Marek Wasiluk kontuzji doznał w kończącym sezon zasadniczy spotkaniu z Piastem Gliwice (1:0). Badania wykazały, że 30-latek zerwał więzadło krzyżowe w kolanie, a to uraz, który wymaga interwencji chirurgicznej i kilkumiesięcznej rehabilitacji. Wszystko wskazuje na to, że Wasiluk wróci do gry dopiero w 2018 roku.
Przy okazji niedzielnego meczu 31. kolejki z Pogonią Szczecin (1:0) drużyna lidera Lotto Ekstraklasy okazała wsparcie Wasilukowi. Zawodnicy Jagiellonii rozgrzewali się przed spotkaniem w specjalnych koszulkach z pozdrowieniami dla kontuzjowanego kolegi, a trener Michał Probierz zadedykował zwycięstwo właśnie Wasilukowi. O piłkarzu pamiętali też kibice Jagiellonii, którzy skandowali jego nazwisko.
Dziś na rozgrzewkę piłkarze wyjdą w takich koszulkach. @MarekWasiluk jesteśmy z Tobą! @Jagiellonia1920 pic.twitter.com/uh3EyQSg0O
— Arkadiusz Szczęsny (@ASzczesny89) 30 kwietnia 2017
- To zwycięstwo chcielibyśmy zadedykować Markowi Wasilukowi. Jesteśmy z nim w tych trudnych chwilach i co by się nie działo to jest to piłkarz, który jest stąd i zasługuje na jak największy szacunek. Dlatego jeszcze raz: Marek, jesteśmy z tobą - stwierdził szkoleniowiec Jagiellonii.

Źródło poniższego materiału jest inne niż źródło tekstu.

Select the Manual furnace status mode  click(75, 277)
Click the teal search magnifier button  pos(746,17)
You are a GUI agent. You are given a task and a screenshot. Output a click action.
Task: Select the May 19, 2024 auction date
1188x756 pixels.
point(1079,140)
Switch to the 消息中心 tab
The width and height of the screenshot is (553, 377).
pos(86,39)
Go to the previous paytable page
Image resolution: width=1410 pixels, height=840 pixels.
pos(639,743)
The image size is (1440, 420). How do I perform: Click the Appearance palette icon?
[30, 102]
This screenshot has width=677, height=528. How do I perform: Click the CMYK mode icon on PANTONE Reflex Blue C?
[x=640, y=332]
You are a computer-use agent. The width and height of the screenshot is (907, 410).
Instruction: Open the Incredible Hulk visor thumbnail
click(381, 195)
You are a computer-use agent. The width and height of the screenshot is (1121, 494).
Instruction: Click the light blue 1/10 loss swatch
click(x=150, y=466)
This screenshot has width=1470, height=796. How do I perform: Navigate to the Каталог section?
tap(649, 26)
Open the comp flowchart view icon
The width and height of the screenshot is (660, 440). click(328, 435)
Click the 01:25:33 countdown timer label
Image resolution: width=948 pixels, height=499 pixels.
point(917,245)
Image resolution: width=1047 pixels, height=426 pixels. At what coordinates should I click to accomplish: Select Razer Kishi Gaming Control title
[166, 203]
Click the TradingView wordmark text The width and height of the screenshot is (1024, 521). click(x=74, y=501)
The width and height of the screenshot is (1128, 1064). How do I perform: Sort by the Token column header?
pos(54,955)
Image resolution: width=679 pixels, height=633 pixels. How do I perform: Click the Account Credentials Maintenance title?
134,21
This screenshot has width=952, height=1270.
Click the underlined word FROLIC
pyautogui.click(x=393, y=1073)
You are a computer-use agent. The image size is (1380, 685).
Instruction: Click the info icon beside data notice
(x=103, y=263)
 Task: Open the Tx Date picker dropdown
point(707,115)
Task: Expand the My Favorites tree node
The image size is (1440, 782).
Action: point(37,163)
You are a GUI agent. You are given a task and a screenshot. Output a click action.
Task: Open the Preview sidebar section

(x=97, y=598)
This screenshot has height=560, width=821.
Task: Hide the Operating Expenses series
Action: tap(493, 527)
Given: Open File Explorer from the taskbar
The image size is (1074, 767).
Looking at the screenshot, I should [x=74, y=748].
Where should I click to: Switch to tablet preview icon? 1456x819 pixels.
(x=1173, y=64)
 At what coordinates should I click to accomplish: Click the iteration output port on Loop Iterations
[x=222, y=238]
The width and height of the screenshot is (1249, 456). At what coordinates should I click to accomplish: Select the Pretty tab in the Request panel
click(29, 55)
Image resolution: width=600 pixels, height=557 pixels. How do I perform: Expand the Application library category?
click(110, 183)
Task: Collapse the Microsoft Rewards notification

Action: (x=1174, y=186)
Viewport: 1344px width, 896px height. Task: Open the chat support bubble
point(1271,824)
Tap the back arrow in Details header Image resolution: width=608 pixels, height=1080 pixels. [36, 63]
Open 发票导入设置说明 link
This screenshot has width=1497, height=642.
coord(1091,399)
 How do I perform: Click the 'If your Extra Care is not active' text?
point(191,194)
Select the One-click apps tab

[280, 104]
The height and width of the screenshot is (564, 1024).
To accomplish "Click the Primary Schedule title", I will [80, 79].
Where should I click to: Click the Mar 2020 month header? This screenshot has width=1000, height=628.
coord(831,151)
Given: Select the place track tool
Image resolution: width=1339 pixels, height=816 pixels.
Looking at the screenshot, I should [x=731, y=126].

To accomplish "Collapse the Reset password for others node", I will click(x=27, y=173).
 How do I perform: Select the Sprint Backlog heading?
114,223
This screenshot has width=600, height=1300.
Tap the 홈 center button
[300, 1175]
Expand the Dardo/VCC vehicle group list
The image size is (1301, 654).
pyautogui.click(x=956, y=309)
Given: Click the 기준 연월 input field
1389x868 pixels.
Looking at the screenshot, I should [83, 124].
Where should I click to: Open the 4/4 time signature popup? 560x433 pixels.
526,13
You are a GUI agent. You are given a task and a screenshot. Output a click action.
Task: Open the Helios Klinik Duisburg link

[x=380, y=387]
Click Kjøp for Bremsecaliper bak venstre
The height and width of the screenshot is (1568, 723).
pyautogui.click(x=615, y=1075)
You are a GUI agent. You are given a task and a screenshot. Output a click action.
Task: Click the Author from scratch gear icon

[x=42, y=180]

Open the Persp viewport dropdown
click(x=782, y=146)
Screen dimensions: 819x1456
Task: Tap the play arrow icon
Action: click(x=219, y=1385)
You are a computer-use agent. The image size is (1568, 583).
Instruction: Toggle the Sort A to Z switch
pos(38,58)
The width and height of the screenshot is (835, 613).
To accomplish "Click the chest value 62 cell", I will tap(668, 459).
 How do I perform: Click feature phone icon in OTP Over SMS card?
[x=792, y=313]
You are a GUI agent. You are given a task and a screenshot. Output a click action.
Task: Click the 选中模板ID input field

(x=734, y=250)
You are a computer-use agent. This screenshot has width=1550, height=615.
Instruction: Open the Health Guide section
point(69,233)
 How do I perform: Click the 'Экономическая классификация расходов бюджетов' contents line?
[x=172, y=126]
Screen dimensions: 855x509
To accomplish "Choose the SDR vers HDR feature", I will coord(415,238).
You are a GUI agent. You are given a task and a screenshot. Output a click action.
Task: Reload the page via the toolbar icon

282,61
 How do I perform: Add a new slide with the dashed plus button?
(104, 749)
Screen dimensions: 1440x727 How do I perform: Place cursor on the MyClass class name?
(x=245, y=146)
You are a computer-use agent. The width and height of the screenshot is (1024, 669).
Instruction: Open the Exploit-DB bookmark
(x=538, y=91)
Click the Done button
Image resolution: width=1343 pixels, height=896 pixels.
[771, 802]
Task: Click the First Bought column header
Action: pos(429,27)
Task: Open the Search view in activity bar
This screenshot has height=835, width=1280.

Zachowanie kolegów, szkoleniowca i kibiców wzruszyło Wasiluka, który po końcowym gwizdku podziękował za wsparcie. "Bardzo dziękuję drużynie, kibicom i wszystkim związanym z klubem za wsparcie. Jesteście wielcy!" - napisał piłkarz na Twitterze.
Bardzo dziękuję drużynie, kibicom i wszystkim związanym z klubem za wsparcie. Jesteście wielcy!
— Marek Wasiluk (@MarekWasiluk) 30 kwietnia 2017
ZOBACZ WIDEO Serie A: asysta Karola Linettego. Sampdoria Genua 12 minut od przełamania [ZDJĘCIA ELEVEN SPORTS]
Wasiluk może mówić o sporym pechu, ponieważ występ w Gliwicach był jego pierwszym w Lotto Ekstraklasie od sierpnia minionego roku. To także jego drugi tak poważny uraz kolana w ciągu 2,5 roku - w styczniu 2015 roku doznał kontuzji, która wyeliminowała go z gry na blisko rok.
Warto wspomnieć, że w czerwcu 2015 roku Jagiellonia przedłużyła kontrakt Wasiluka, choć było przesądzone, że wychowanek klubu nie pojawi się na boisku jeszcze przez kilka miesięcy.